2015 marks the 20th anniversary for the Main Street Market and Avery said it has been many years since the market undertook a dedicated customer feedback program.
“We were shocked to realize the market was 20-years old and we haven’t done any kind of survey since it reorganized,” she said. “It’s always good to take the pulse of what the customers want and how they spend their money so this is kind of a good opportunity for us to move ahead.”
The Sunday market is located at 2640 Main St. and is open from 9:30 a.m. to 1 p.m. Visit www.smgov.net/portals/farmersmarket for more information.

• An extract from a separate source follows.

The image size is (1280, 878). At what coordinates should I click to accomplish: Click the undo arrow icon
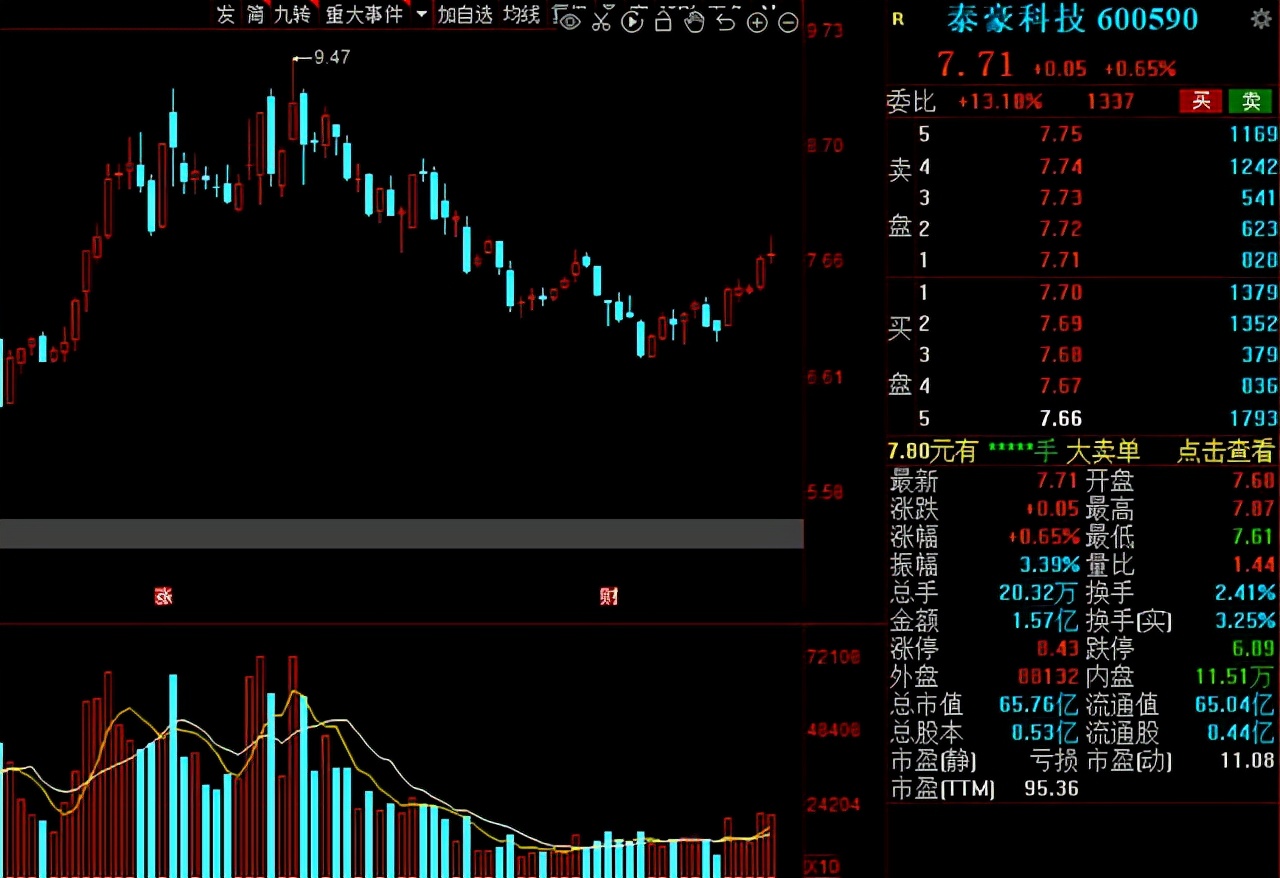tap(724, 22)
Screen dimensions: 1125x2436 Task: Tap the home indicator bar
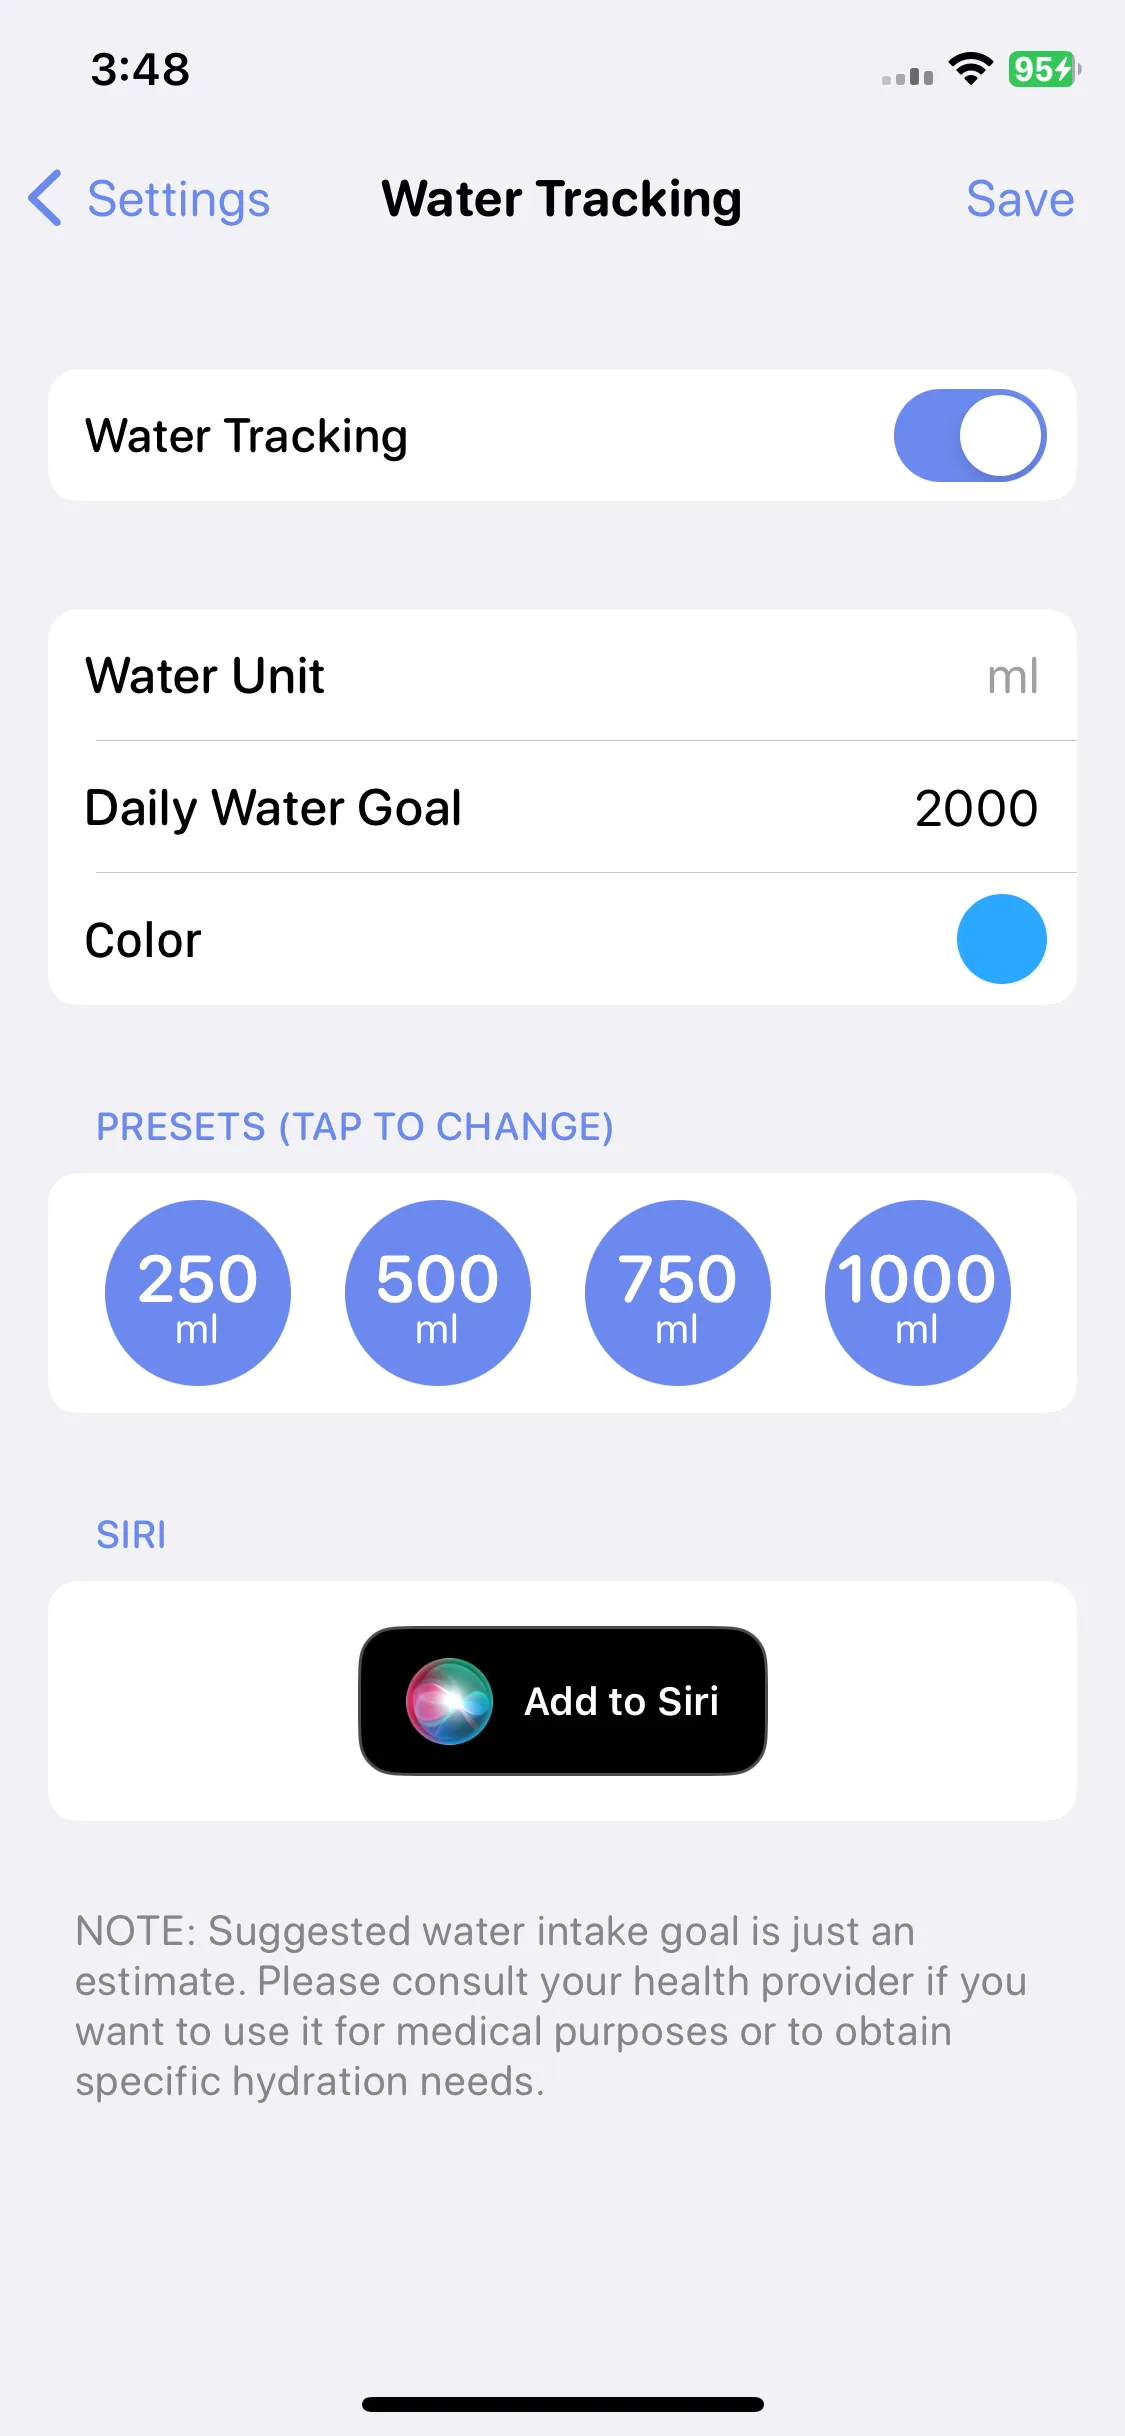(562, 2404)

What – pray tell – does tethered ponies with children on their backs have to do with a Farmers Market? Why does this article not have an accompanying photo of mouth-watering organic fruits and vegetables that might entice people to visit the Farmer’s Market? A picture of a parent taking a photo of a young child on a tethered pony has, in my opinion, little or nothing to do with the Farmers’ Market. And since the pony operator sued a Santa Monica activist (and lost following the granting of the SLAPP Motion) I cannot imagine why the Daily Press would put a photo of ponies on its website. In my opinion, the community should NOT reward those persons who use litigation as a means to silence the free speech rights of the citizens of our community. The Farmers Markets in Santa Monica are, in my opinion, a superb asset to our community, and people should be made aware of the wonderful variety of fruits, vegetables, and other wonderful things for sale at the Farmers’ Market. If I were the editor of the DAILY PRESS, I would replace the pony picture with a photo of the fabulous food offered at our local Farmers Markets instead of posting a picture of the controversial for-profit pony ride. It seems to me – and this is merely an opinion – that the Daily Press does a disservice to the farmers who bring their produce to the Market each week by singling out the pony operator to be featured in a photograph instead of photographing one or more of the produce stands with their mouth watering goods for sale. Am I imagining this, or is, perhaps, The Daily Press biased in favor of the owners of the pony ride and is favoring the pony ride operators (who actually sued residents for exercising their free speech rights) over the actual farmers at the Farmers Market?